* BEGIN Source records *
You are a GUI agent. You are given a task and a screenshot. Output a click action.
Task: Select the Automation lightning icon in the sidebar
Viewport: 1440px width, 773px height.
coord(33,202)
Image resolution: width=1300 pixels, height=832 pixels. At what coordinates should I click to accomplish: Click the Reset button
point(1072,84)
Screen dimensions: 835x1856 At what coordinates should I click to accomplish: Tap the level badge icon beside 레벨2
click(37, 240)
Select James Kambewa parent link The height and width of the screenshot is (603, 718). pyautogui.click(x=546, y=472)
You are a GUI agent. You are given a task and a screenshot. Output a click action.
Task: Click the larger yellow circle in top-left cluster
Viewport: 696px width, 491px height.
* END Source records *
The request: Rewrite all the items above, swapping "Viewport" for "Display" wherever it occurs and leaving everything else unchanged.

Response:
You are a GUI agent. You are given a task and a screenshot. Output a click action.
Task: Select the Automation lightning icon in the sidebar
Display: 1440px width, 773px height.
coord(33,202)
Image resolution: width=1300 pixels, height=832 pixels. At what coordinates should I click to accomplish: Click the Reset button
point(1072,84)
Screen dimensions: 835x1856 At what coordinates should I click to accomplish: Tap the level badge icon beside 레벨2
click(37, 240)
Select James Kambewa parent link The height and width of the screenshot is (603, 718). pyautogui.click(x=546, y=472)
You are a GUI agent. You are given a task and a screenshot. Output a click action.
Task: Click the larger yellow circle in top-left cluster
Display: 696px width, 491px height.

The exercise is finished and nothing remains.